## WRITTEN INSTRUCTION 1
In the text on RVO error responses, shorten the paragraph beginning "Errors are never silent" into one concise sentence that keeps its main facts.

RVO returns explicit and deterministic error responses.

Errors are never silent, implicit, or heuristic-based. Every rejected request includes a clear reason so applications can respond correctly without guesswork.


Errors returned by RVO fall into three broad categories:

  • Authentication errors
  • Limit and quota errors
  • Platform and upstream errors

Each category has different retry semantics.


Authentication errors occur when a request cannot be associated with a valid API key.

Common causes include:

  • Missing API key header
  • Invalid or malformed API key
  • Revoked API key
  • API key not associated with an active plan

Authentication errors are not retryable.

If you receive an authentication error:

  • Verify the X-API-KEY header
  • Confirm the key is active in the dashboard
  • Ensure the request is sent to the correct endpoint

Retrying the same request without fixing the cause will always fail.


Limit-related errors occur when a request exceeds the allowed boundaries for the API key.

This includes:

  • Sustained traffic above the allowed rate
  • Exceeding the configured usage quota

When a limit is reached:

  • The request is rejected immediately
  • No server-side retry is performed
  • The error response indicates the limit condition

Limit errors may be retryable, depending on your traffic pattern.

## WRITTEN INSTRUCTION 2
Quote everything in the records from the line containing "Open the Android app link" down to the line containing "coord(46,44)", including both of those lines.

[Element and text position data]
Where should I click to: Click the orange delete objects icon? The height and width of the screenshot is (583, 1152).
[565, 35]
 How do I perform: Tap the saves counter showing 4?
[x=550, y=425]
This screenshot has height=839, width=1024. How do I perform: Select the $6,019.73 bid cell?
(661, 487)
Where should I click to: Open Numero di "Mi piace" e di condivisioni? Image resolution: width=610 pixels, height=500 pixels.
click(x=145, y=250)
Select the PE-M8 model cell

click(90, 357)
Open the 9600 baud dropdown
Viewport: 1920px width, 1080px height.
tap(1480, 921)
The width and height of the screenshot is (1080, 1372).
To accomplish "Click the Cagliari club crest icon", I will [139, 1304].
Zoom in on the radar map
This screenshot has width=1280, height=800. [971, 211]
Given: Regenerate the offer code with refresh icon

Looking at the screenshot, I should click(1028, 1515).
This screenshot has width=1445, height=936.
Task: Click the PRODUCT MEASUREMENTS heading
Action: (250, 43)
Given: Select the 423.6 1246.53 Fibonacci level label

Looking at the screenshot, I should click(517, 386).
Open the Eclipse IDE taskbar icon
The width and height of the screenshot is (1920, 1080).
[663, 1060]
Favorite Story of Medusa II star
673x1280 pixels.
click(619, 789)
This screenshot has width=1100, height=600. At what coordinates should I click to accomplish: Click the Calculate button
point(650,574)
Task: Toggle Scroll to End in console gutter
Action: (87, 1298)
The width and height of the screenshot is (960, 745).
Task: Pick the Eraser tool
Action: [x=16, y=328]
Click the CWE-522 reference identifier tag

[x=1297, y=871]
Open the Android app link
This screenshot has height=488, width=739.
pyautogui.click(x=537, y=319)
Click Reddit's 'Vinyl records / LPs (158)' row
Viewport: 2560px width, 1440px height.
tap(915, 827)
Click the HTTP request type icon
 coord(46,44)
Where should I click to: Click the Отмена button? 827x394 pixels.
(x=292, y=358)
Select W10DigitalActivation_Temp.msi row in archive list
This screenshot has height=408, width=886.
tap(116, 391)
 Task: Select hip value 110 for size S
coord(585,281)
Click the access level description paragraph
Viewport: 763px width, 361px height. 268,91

## WORKED ANSWER 1
Errors are never silent, implicit, or heuristic-based; every rejected request gives a clear reason so applications can respond correctly.

## WORKED ANSWER 2
Open the Android app link
This screenshot has height=488, width=739.
pyautogui.click(x=537, y=319)
Click Reddit's 'Vinyl records / LPs (158)' row
Viewport: 2560px width, 1440px height.
tap(915, 827)
Click the HTTP request type icon
 coord(46,44)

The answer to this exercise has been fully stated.